В этой мечте, вообще-то, не было ничего сверхъестественного. Я чувствовала, что нравлюсь ему. Мы подолгу болтали, ходили на каток. Он играл для меня на гитаре. А однажды снял со стены кафешки картину, которая мне понравилась, выкупил и подарил. И если влюбляться, то именно в такого: умного, яркого, сильного и доброго, чистого.
Проблема была одна: я невероятно его стеснялась. Не знаю, чего было больше в этой парализующей застенчивости: нормальной девичьей неопытности и скромности или же отвратительной стыдливости нищенки. Не то чтобы он был богач. Отнюдь. Но все-таки гораздо более благополучен, чем я. Он считал себя «на мели», когда не мог купить пакет травки к вечеринке. А я – когда перескакивала через турникеты в метро, чтобы не платить за проезд, и дня по два ничего не ела. Такой сюжет с материальным неравенством в моей жизни появился в первый раз. Никогда прежде я не чувствовала себя заметно беднее, чем кто-то. В нашей деревне у всех был примерно один уровень жизни. Невысокий, но это не унижало – ведь так жили все. Богачи и богатство казались выдумкой, пережитком из дореволюционных романов.
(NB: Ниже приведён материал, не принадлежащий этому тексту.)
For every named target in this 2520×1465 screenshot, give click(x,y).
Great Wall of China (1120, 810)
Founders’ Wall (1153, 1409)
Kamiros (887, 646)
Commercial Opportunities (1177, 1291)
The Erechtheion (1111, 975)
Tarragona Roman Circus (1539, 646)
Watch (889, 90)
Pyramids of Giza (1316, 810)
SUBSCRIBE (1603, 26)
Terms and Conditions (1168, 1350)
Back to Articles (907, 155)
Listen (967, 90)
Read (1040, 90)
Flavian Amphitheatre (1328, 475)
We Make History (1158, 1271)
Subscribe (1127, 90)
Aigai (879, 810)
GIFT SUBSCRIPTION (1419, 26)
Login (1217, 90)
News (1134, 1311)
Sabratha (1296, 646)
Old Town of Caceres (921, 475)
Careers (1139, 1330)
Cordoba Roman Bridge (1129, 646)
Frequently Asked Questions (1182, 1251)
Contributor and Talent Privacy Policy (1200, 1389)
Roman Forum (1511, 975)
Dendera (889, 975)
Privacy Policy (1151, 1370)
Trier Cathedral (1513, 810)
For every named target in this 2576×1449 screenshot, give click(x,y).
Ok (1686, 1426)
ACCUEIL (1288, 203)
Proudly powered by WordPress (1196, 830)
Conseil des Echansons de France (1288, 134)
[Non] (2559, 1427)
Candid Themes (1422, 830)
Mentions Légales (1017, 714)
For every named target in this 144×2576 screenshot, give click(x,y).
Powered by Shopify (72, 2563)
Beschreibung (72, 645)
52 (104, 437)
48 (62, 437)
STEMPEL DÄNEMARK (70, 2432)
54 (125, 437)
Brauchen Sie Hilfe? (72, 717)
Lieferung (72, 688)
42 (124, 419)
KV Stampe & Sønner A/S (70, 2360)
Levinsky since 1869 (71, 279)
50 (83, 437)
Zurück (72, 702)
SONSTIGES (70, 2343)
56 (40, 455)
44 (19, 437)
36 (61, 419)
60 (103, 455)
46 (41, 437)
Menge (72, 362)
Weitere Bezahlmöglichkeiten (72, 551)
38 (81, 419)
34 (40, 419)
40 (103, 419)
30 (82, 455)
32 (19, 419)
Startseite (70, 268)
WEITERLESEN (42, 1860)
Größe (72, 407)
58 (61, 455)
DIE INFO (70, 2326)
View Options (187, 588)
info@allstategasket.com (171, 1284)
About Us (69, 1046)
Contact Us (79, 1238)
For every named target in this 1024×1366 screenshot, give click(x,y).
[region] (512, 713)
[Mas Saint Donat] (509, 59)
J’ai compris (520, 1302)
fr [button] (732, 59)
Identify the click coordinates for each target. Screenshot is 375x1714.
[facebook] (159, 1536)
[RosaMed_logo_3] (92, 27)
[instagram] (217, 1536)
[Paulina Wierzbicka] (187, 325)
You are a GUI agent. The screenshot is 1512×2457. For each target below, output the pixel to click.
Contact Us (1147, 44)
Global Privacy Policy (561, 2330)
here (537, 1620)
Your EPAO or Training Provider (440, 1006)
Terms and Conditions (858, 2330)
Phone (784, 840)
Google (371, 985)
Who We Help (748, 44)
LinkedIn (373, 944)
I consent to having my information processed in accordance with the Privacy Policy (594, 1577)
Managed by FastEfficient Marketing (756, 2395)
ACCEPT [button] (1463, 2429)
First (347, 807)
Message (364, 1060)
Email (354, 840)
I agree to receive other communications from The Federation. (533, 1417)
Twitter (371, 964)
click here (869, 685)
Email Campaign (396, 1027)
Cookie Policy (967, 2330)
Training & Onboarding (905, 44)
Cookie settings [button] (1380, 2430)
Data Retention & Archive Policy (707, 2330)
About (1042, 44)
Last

И вот теперь я не знала, как общаться с тем, кто обеспечен чуть лучше, чем я. Про романы между парнями с достатком и бесприданницами я читала у классиков и видела в кино. Все эти истории плохо заканчивались, а девушки в мезальянсах выглядели крайне удручающе и уязвленно – взять хоть «Бедную Лизу», «Униженных и оскорбленных» или популярный тогда сериал «Богатые тоже плачут». Опасно для простушки связываться с барчуком. Поэтому меня в отношениях с Егором метало от жаркой, щенячьей открытости к ледяному «безразличному достоинству». То я часами смотрела ему в глаза, болтая ни о чем, то пропадала на недели и игнорировала его записки.
Когда в моих грезах Егор стаскивал с меня юбку, я всегда, даже в мечтах, начинала судорожно закрываться руками, пытаясь скрыть многочисленные стрелки на колготках, прихваченные лаком для ногтей.
Хотелось, чтобы исчезло все то наносное убожество, которое навалилось на меня из-за нищеты. И чтобы однажды он увидел меня равной. Такой, какой я на самом деле была. А не жалкой голодной девицей в рваных колготах с ободранной дерматиновой сумкой, прыгающей через турникеты, которая ни разу не бывала на рок-концерте и не имела денег поставить в зуб пломбу.